March 27, 1995 [NOT FOR PUBLICATION]
UNITED STATES COURT OF APPEALS
FOR THE FIRST CIRCUIT
No. 94-1850
SHARON E. RANKIN,
Plaintiff, Appellant,
v.
LIBERTY MUTUAL INSURANCE COMPANY,
Defendant, Appellee.
APPEAL FROM THE UNITED STATES DISTRICT COURT
FOR THE DISTRICT OF NEW HAMPSHIRE
[Hon. Joseph A. DiClerico, U.S. District Judge]
Before
Torruella, Chief Judge,
Boudin and Stahl, Circuit Judges.
Sharon E. Rankin on brief pro se.
Joan Ackerstein, Jackson, Lewis, Schnitzler & Krupman and Janet
K. Adachi on brief for appellee.
Per Curiam. Plaintiff-appellant Sharon E. Rankin,
pro se, challenges the district court's judgment dismissing
her complaint with prejudice as a sanction for her failure to
comply with discovery orders. The complaint alleged racial
discrimination, nepotism, and workplace harassment in
violation of Title VII, as well as pendent state law claims
for intentional infliction of emotional distress and
defamation.
The district judge dismissed the case upon motion
by the defendant because over a two year period plaintiff had
repeatedly ignored discovery deadlines without "justifiable
excuse," and "steadfastly refused to comply with discovery
orders even though she was given several warnings from the
court and the magistrate judge that [further] failure[s]
could lead to dismissal." Order at 9. The court found that
plaintiff's actions had "unnecessarily wasted the resources
of the defendant and the court" and impeded attempts to move
toward a resolution of the case on the merits. Id.

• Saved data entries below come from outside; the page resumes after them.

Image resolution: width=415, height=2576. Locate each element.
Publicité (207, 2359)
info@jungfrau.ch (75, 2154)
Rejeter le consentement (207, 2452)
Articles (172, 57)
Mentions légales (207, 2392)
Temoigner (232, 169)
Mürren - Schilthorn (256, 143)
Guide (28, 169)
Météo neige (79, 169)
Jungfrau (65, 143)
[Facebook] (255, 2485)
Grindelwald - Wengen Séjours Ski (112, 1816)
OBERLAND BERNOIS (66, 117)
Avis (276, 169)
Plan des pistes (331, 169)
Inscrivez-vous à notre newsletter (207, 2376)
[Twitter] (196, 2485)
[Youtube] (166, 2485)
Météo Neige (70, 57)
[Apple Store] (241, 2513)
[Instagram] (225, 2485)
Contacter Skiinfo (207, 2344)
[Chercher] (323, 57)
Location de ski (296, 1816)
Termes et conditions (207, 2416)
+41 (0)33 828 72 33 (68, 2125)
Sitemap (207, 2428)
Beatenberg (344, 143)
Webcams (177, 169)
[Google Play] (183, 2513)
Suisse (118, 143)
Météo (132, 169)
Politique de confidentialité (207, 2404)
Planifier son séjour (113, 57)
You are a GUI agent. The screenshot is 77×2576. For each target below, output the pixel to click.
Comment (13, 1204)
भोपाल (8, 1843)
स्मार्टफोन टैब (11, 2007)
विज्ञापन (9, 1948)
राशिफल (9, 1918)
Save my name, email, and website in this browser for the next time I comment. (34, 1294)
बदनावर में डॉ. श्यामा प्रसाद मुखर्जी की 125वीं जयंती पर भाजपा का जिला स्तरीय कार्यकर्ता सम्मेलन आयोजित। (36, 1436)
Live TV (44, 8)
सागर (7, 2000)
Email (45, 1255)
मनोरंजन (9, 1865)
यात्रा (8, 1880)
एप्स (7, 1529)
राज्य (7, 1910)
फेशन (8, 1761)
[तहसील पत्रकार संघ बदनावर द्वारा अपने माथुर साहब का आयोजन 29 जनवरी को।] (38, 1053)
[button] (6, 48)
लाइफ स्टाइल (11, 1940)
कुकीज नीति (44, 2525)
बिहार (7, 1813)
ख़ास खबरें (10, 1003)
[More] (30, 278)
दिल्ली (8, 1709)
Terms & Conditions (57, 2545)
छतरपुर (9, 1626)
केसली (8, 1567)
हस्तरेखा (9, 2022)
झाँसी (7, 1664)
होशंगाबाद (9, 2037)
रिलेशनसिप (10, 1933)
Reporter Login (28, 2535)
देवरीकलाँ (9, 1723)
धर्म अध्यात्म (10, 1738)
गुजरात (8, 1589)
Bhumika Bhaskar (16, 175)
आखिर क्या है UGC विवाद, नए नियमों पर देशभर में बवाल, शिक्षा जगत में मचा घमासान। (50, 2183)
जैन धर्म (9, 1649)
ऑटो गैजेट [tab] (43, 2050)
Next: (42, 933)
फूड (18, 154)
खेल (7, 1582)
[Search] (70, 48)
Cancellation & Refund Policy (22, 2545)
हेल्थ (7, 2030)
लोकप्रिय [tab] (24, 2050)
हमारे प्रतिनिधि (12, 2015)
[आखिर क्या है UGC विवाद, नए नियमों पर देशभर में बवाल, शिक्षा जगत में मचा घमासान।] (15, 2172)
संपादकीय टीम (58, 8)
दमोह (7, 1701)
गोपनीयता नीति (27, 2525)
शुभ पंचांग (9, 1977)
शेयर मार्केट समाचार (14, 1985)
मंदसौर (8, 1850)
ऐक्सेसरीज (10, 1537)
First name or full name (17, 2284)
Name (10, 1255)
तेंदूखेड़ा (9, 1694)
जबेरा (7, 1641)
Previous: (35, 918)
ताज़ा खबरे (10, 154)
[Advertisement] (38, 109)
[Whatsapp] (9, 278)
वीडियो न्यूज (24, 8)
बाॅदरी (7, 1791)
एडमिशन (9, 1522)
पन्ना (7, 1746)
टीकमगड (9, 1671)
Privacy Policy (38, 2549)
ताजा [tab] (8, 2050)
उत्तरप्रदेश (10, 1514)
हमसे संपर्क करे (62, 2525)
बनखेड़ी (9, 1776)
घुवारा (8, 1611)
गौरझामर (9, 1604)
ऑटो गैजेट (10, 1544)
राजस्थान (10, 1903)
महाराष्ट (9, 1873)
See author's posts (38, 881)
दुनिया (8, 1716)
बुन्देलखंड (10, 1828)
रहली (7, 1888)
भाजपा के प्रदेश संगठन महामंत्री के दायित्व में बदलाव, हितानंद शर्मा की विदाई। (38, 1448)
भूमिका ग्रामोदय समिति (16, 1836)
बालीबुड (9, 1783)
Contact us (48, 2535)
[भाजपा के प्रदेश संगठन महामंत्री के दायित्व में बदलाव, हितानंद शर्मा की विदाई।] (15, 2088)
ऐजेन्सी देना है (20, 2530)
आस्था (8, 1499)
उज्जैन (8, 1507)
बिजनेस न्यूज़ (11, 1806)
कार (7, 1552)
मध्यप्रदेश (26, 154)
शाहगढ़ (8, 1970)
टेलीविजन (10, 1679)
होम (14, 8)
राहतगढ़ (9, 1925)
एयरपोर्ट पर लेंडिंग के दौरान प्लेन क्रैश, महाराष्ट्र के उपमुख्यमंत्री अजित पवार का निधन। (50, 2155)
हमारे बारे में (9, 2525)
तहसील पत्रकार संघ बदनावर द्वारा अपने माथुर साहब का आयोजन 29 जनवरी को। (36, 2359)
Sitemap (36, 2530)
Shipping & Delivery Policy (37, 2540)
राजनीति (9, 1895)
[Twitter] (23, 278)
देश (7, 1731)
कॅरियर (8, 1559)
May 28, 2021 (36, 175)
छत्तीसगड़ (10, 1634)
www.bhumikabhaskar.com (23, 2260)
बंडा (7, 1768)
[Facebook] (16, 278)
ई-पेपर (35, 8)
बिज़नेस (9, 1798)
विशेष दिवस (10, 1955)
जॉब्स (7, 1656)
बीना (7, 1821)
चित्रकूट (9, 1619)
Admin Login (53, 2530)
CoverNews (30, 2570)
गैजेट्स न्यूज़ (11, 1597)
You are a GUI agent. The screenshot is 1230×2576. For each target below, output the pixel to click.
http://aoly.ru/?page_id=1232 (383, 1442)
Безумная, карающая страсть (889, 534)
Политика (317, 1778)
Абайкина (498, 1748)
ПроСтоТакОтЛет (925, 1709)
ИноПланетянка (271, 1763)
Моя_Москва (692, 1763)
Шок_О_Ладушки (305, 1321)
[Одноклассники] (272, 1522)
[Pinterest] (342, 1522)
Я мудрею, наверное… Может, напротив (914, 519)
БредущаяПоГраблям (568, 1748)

On appeal, plaintiff challenges the propriety of
the court's discovery orders compelling the deposition
testimony of her treating psychiatrist, Dr. Gaticales, and
production of related medical records. She resisted the
orders below on the ground that the doctor's knowledge and
records were protected from disclosure by New Hampshire's
psychotherapist-patient privilege. The magistrate determined
that while the federal court would recognize the privilege in
this case,1 on balance the defendant's need for the
discovery of relevant matters outweighed plaintiff's interest
in confidentiality. See Hampers, 651 F.2d at 19 (holding
that court should weigh any injury from disclosure against
the benefit to be gained for the "correct disposal of
litigation" when deciding on applicability of a state-created
privilege in a federal question case). The district court
several times affirmed the magistrate's decision.
The balance struck by the court was well within its
discretion to resolve conflicts over the permissible scope of
discovery. See In re San Juan Dupont Plaza Hotel Fire
Litig., 859 F.2d 1007, 1019 (1st Cir. 1988) (holding that a
trial court has broad discretion in managing discovery to
balance conflicting interests in discovery of confidential
information). Plaintiff's complaint made her emotional
condition a central issue in the case. She alleged that
defendant's discrimination and intentional torts had caused
1. No issue has been raised in this appeal regarding the
magistrate's preliminary determinations, (1) that federal
common law governs the assertion of the privilege with
respect to both the federal and pendent state claims, and (2)
that the factors listed in In re Hampers, 651 F.2d 19, 22-23
(1st Cir. 1981), favor recognition of the state-created
privilege in this case. In light of our disposition we need
not address these preliminary matters. See United States v.
Butt, 955 F.2d 77, 80 n.3 (1st Cir. 1992) (leaving open the
question whether the federal rules recognize a
psychotherapist-patient privilege); United States v. Barrett,
766 F. 2d 609, 616 (1st Cir.) (same), cert. denied, 474 U.S.
923 (1985).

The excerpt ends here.